In the stretch from the first row through the line containing "coord(173,666)", change "trash icon" to "delete icon" and repeat those lines with nothing else altered.
════════════════
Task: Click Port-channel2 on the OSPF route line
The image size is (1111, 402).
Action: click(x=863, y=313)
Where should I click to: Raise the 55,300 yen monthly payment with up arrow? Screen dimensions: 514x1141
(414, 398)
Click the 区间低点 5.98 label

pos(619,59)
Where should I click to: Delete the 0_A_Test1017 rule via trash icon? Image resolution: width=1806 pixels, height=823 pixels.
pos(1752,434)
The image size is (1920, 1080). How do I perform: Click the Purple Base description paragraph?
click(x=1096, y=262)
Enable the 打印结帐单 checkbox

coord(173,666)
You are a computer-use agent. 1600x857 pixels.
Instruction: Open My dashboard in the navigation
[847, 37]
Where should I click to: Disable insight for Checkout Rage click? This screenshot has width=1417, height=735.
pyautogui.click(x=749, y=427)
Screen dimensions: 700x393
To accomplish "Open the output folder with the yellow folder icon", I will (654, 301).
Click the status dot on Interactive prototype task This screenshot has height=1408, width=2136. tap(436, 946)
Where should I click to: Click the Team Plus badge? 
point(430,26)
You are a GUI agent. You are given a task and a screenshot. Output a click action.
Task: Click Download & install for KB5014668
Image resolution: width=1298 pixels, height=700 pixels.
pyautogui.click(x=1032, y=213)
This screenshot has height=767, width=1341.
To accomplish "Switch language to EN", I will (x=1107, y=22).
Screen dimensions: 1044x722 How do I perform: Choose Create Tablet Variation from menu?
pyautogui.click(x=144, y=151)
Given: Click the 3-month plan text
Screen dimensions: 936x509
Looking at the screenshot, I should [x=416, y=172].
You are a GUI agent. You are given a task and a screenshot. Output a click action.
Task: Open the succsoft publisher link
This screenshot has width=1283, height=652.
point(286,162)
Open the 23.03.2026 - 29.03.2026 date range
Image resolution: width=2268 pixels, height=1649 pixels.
════════════════
» Complete output:
Task: Click Port-channel2 on the OSPF route line
The image size is (1111, 402).
Action: click(x=863, y=313)
Where should I click to: Raise the 55,300 yen monthly payment with up arrow? Screen dimensions: 514x1141
(414, 398)
Click the 区间低点 5.98 label

pos(619,59)
Where should I click to: Delete the 0_A_Test1017 rule via delete icon? Image resolution: width=1806 pixels, height=823 pixels.
pos(1752,434)
The image size is (1920, 1080). How do I perform: Click the Purple Base description paragraph?
click(x=1096, y=262)
Enable the 打印结帐单 checkbox

coord(173,666)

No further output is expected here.